[[ EXTRACTED INFORMATION open ]]

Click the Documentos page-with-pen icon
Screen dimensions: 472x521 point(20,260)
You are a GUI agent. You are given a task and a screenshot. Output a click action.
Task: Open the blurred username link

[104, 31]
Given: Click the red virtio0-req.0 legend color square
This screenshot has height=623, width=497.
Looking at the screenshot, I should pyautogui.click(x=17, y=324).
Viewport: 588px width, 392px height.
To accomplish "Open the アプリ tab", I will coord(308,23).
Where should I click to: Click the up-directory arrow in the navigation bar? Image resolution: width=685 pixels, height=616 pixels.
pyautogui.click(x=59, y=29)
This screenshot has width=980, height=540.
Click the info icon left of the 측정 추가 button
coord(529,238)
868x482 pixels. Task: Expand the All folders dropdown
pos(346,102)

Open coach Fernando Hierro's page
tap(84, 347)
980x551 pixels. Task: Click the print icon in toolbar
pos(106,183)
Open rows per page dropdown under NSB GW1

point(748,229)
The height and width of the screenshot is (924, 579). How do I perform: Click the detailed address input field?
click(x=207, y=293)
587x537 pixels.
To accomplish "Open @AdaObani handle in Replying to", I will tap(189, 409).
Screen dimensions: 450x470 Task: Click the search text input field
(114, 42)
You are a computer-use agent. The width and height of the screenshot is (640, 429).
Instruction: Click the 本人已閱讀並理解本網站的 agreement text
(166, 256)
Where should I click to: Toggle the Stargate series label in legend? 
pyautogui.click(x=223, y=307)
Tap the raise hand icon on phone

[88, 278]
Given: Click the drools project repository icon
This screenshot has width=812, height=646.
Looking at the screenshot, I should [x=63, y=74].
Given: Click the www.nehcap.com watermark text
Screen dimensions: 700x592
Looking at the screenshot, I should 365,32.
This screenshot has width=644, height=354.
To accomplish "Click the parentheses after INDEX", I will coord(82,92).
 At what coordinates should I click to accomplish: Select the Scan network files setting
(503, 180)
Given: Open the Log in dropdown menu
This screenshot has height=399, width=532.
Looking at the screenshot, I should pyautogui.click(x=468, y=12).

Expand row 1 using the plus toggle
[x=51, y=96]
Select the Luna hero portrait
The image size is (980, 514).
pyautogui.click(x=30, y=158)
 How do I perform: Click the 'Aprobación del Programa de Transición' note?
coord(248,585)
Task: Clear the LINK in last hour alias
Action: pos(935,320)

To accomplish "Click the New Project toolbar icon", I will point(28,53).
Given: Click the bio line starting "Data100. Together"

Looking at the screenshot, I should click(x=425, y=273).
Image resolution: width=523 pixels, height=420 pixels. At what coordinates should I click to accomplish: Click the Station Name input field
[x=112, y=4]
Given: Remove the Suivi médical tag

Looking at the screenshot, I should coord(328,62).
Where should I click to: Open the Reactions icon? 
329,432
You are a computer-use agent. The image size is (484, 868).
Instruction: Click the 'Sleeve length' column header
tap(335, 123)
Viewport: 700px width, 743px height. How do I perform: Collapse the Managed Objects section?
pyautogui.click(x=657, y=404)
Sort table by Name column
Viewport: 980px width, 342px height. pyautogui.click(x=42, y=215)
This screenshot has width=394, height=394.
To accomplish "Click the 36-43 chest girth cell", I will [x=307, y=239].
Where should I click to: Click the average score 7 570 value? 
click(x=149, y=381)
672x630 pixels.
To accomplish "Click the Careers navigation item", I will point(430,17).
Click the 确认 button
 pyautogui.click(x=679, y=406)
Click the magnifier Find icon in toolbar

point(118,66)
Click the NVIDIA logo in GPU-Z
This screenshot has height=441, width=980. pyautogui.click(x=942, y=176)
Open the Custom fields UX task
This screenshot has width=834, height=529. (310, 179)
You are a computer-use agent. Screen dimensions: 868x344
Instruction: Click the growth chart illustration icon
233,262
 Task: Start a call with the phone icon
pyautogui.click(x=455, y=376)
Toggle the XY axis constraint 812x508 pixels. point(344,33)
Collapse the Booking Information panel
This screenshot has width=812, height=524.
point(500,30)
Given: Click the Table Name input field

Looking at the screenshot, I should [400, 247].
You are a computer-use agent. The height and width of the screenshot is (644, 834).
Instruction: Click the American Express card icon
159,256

[[ EXTRACTED INFORMATION closed ]]

__ASSIGNMENT__: Please copy the whole of the material exactly as written.

__PROBLEM SOLUTION__:
Click the Documentos page-with-pen icon
Screen dimensions: 472x521 point(20,260)
You are a GUI agent. You are given a task and a screenshot. Output a click action.
Task: Open the blurred username link

[104, 31]
Given: Click the red virtio0-req.0 legend color square
This screenshot has height=623, width=497.
Looking at the screenshot, I should pyautogui.click(x=17, y=324).
Viewport: 588px width, 392px height.
To accomplish "Open the アプリ tab", I will coord(308,23).
Where should I click to: Click the up-directory arrow in the navigation bar? Image resolution: width=685 pixels, height=616 pixels.
pyautogui.click(x=59, y=29)
This screenshot has width=980, height=540.
Click the info icon left of the 측정 추가 button
coord(529,238)
868x482 pixels. Task: Expand the All folders dropdown
pos(346,102)

Open coach Fernando Hierro's page
tap(84, 347)
980x551 pixels. Task: Click the print icon in toolbar
pos(106,183)
Open rows per page dropdown under NSB GW1

point(748,229)
The height and width of the screenshot is (924, 579). How do I perform: Click the detailed address input field?
click(x=207, y=293)
587x537 pixels.
To accomplish "Open @AdaObani handle in Replying to", I will tap(189, 409).
Screen dimensions: 450x470 Task: Click the search text input field
(114, 42)
You are a computer-use agent. The width and height of the screenshot is (640, 429).
Instruction: Click the 本人已閱讀並理解本網站的 agreement text
(166, 256)
Where should I click to: Toggle the Stargate series label in legend? 
pyautogui.click(x=223, y=307)
Tap the raise hand icon on phone

[88, 278]
Given: Click the drools project repository icon
This screenshot has width=812, height=646.
Looking at the screenshot, I should [x=63, y=74].
Given: Click the www.nehcap.com watermark text
Screen dimensions: 700x592
Looking at the screenshot, I should 365,32.
This screenshot has width=644, height=354.
To accomplish "Click the parentheses after INDEX", I will coord(82,92).
 At what coordinates should I click to accomplish: Select the Scan network files setting
(503, 180)
Given: Open the Log in dropdown menu
This screenshot has height=399, width=532.
Looking at the screenshot, I should pyautogui.click(x=468, y=12).

Expand row 1 using the plus toggle
[x=51, y=96]
Select the Luna hero portrait
The image size is (980, 514).
pyautogui.click(x=30, y=158)
 How do I perform: Click the 'Aprobación del Programa de Transición' note?
coord(248,585)
Task: Clear the LINK in last hour alias
Action: pos(935,320)

To accomplish "Click the New Project toolbar icon", I will point(28,53).
Given: Click the bio line starting "Data100. Together"

Looking at the screenshot, I should click(x=425, y=273).
Image resolution: width=523 pixels, height=420 pixels. At what coordinates should I click to accomplish: Click the Station Name input field
[x=112, y=4]
Given: Remove the Suivi médical tag

Looking at the screenshot, I should coord(328,62).
Where should I click to: Open the Reactions icon? 
329,432
You are a computer-use agent. The image size is (484, 868).
Instruction: Click the 'Sleeve length' column header
tap(335, 123)
Viewport: 700px width, 743px height. How do I perform: Collapse the Managed Objects section?
pyautogui.click(x=657, y=404)
Sort table by Name column
Viewport: 980px width, 342px height. pyautogui.click(x=42, y=215)
This screenshot has width=394, height=394.
To accomplish "Click the 36-43 chest girth cell", I will [x=307, y=239].
Where should I click to: Click the average score 7 570 value? 
click(x=149, y=381)
672x630 pixels.
To accomplish "Click the Careers navigation item", I will point(430,17).
Click the 确认 button
 pyautogui.click(x=679, y=406)
Click the magnifier Find icon in toolbar

point(118,66)
Click the NVIDIA logo in GPU-Z
This screenshot has height=441, width=980. pyautogui.click(x=942, y=176)
Open the Custom fields UX task
This screenshot has width=834, height=529. (310, 179)
You are a computer-use agent. Screen dimensions: 868x344
Instruction: Click the growth chart illustration icon
233,262
 Task: Start a call with the phone icon
pyautogui.click(x=455, y=376)
Toggle the XY axis constraint 812x508 pixels. point(344,33)
Collapse the Booking Information panel
This screenshot has width=812, height=524.
point(500,30)
Given: Click the Table Name input field

Looking at the screenshot, I should [400, 247].
You are a computer-use agent. The height and width of the screenshot is (644, 834).
Instruction: Click the American Express card icon
159,256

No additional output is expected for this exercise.